Cloudera-style external lakehouse federation¶
AKKO connects to legacy data lakes you already own without moving a single byte. Federation, not migration. Sprint 82 A2.
What it does¶
The cloudera Trino catalog reads Hive tables that live in a customer-
owned Hadoop-style cluster (HDFS NameNode + DataNode + Hive Metastore +
optional Kerberos KDC). Once federated, those tables appear alongside
your other AKKO sources — same SQL, same RBAC, same governance.
Layer-first wording on the customer surface : Lakehouse external.

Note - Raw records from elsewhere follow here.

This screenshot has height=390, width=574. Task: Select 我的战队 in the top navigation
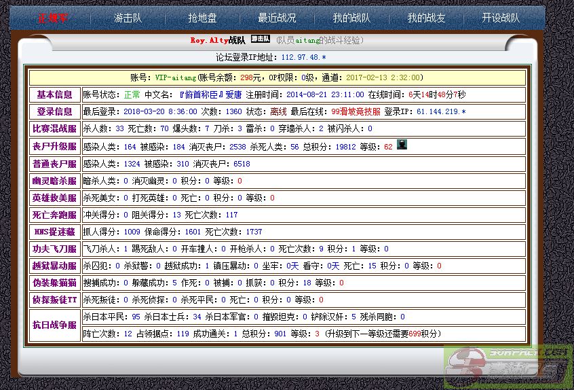point(351,18)
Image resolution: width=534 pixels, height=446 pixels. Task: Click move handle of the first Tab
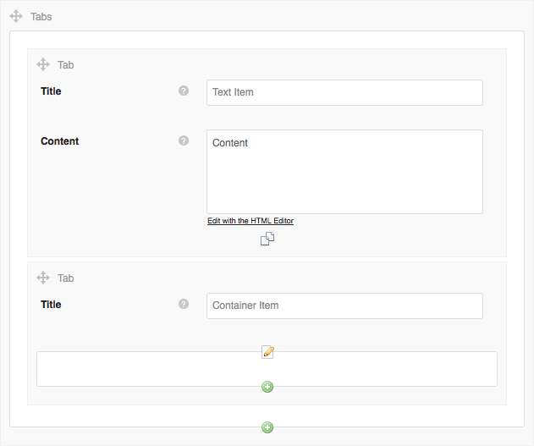click(43, 64)
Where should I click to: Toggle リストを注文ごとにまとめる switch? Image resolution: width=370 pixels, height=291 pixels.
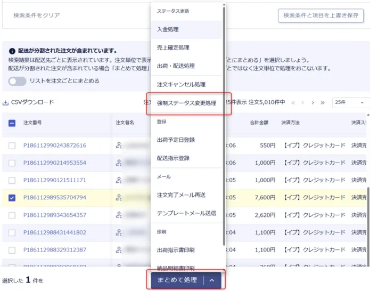click(17, 81)
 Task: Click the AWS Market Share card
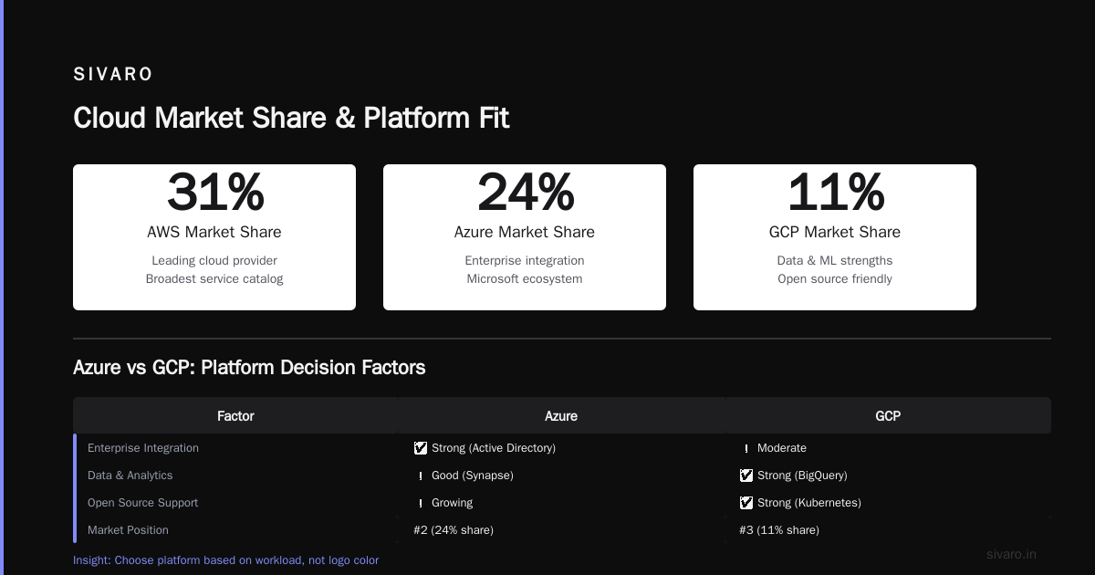point(214,237)
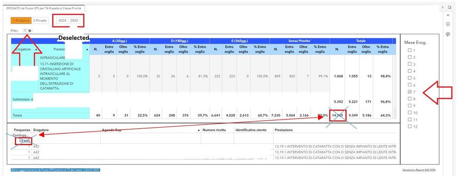Show next page tabs with right chevron

(443, 7)
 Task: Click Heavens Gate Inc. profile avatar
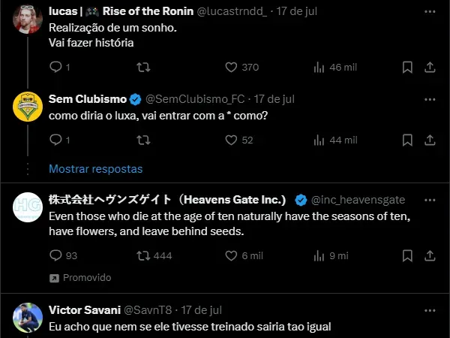[x=28, y=207]

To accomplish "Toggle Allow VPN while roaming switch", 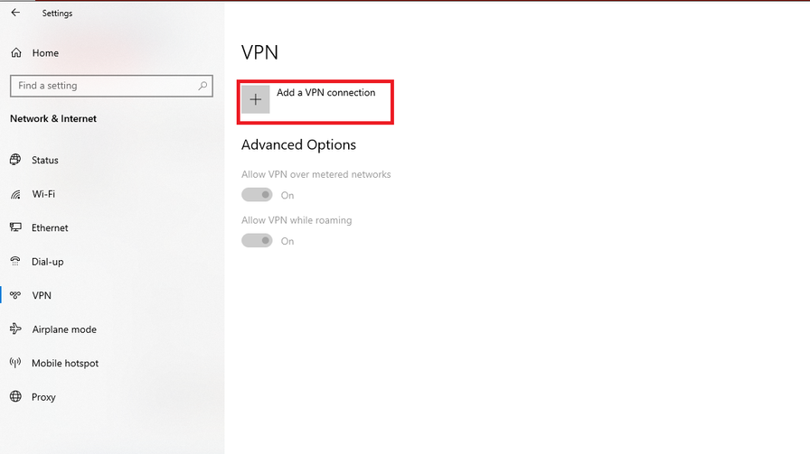I will pos(257,241).
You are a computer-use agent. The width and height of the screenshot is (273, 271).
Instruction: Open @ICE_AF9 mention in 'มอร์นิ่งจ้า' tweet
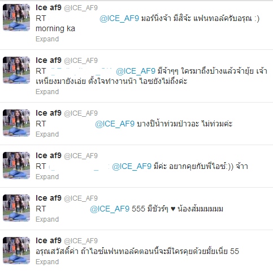coord(119,18)
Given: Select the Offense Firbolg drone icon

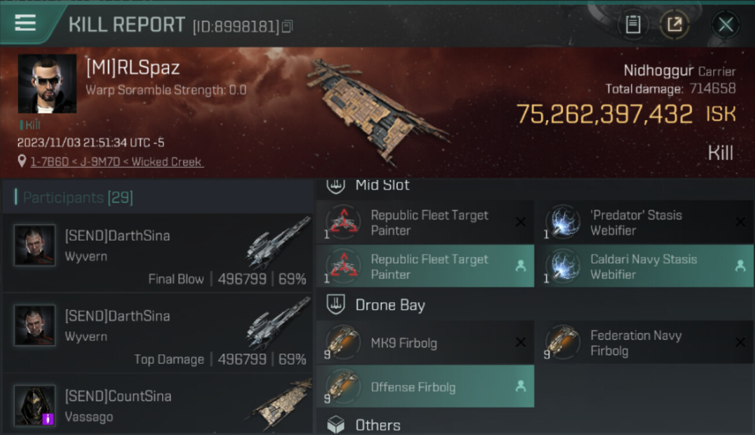Looking at the screenshot, I should (x=343, y=386).
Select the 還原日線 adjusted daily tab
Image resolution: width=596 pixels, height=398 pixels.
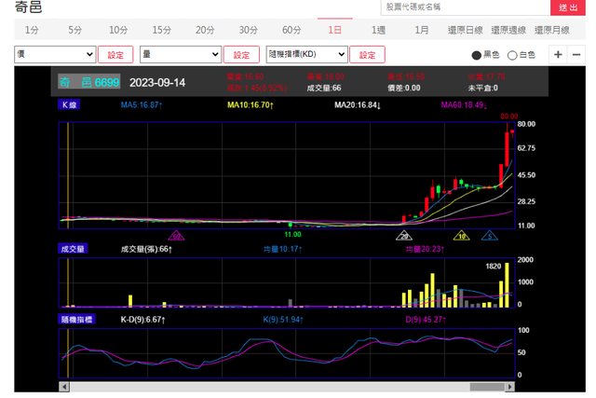pos(465,30)
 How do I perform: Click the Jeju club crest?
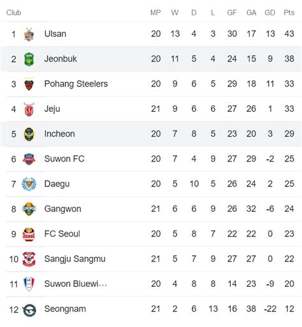(29, 109)
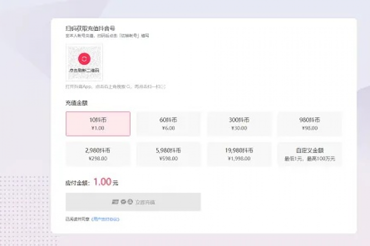Click the scan instructions text below QR code
The height and width of the screenshot is (246, 370).
click(x=116, y=87)
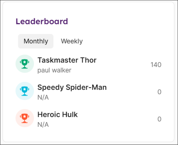This screenshot has height=145, width=178.
Task: Click the Leaderboard heading
Action: (x=42, y=21)
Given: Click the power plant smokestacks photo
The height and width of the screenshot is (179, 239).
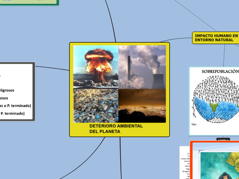Looking at the screenshot, I should click(x=142, y=67).
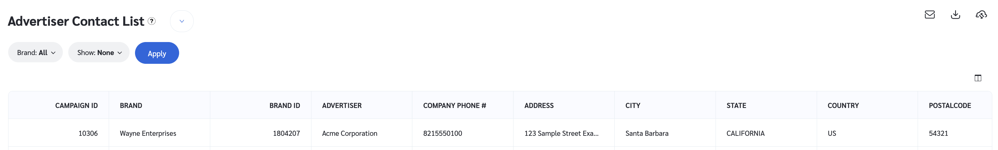Screen dimensions: 998x150
Task: Open the Show: None filter dropdown
Action: coord(99,53)
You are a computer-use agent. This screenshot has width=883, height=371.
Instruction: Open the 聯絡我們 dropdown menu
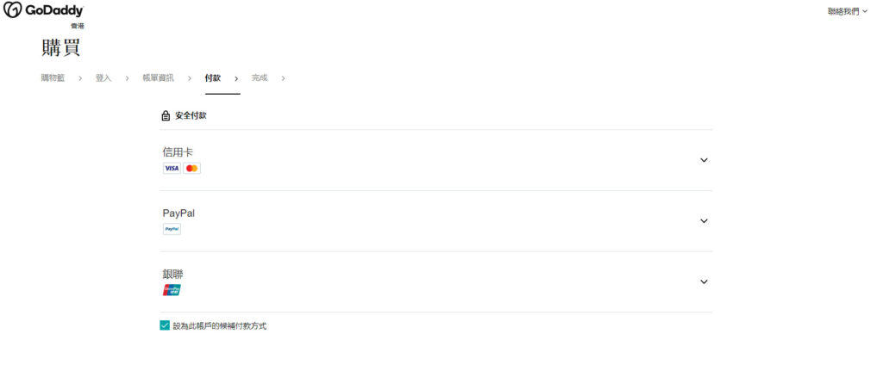pos(848,11)
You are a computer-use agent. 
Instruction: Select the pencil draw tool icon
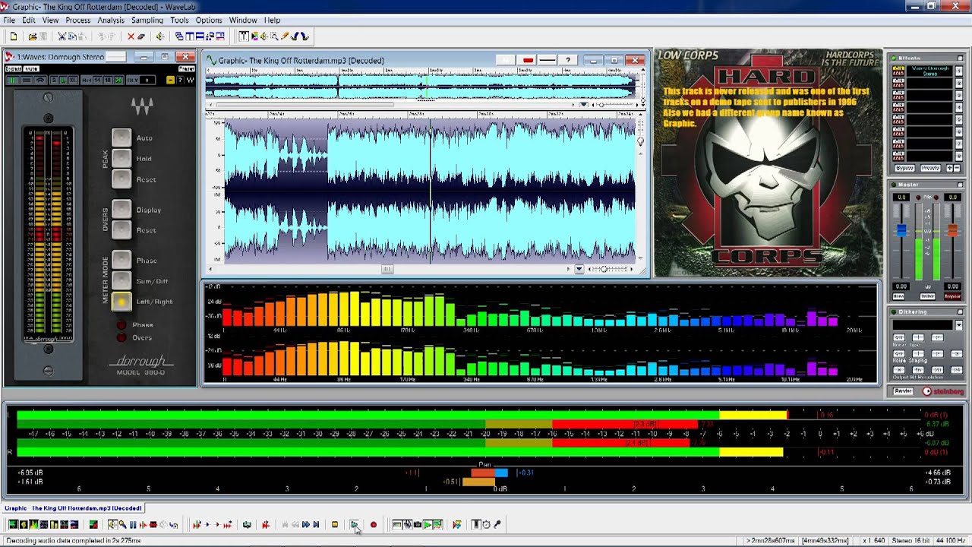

The vendor name Cloudera shows only on the architecture page (admin
expert view) and in this governance memo. The pattern works against
any deployment that exposes a Hive Metastore Thrift endpoint :
Cloudera CDH/CDP, Cloudera Data Platform, Amazon EMR, Google Dataproc,
Hortonworks HDP, or a custom Apache Hive install.
Architecture¶
┌─────────────────────────────────────────┐ ┌──────────────────────────────────────┐
│ AKKO namespace │ │ akko-demo-cloudera namespace │
│ │ │ (customer-owned, untouched) │
│ Trino coordinator │ │ │
│ /etc/trino/catalog/cloudera.properties│ │ Hive Metastore (Thrift :9083) ◄─┐ │
│ /etc/trino/cloudera-conf/ │ │ HDFS NameNode (RPC :9000) │ │
│ /etc/security/cloudera-keytabs/ │────► KDC (Kerberos :88) │ │
│ │ │ │ │
│ NetworkPolicy : `part-of: akko` ───────►│ │ Whitelist : ns=akko + label │ │
│ │ │ `part-of: akko` │ │
└─────────────────────────────────────────┘ └──────────────────────────────────────┘
Two authentication modes¶
The catalog body is rendered conditionally based on
global.cloudera.authentication (Helm value).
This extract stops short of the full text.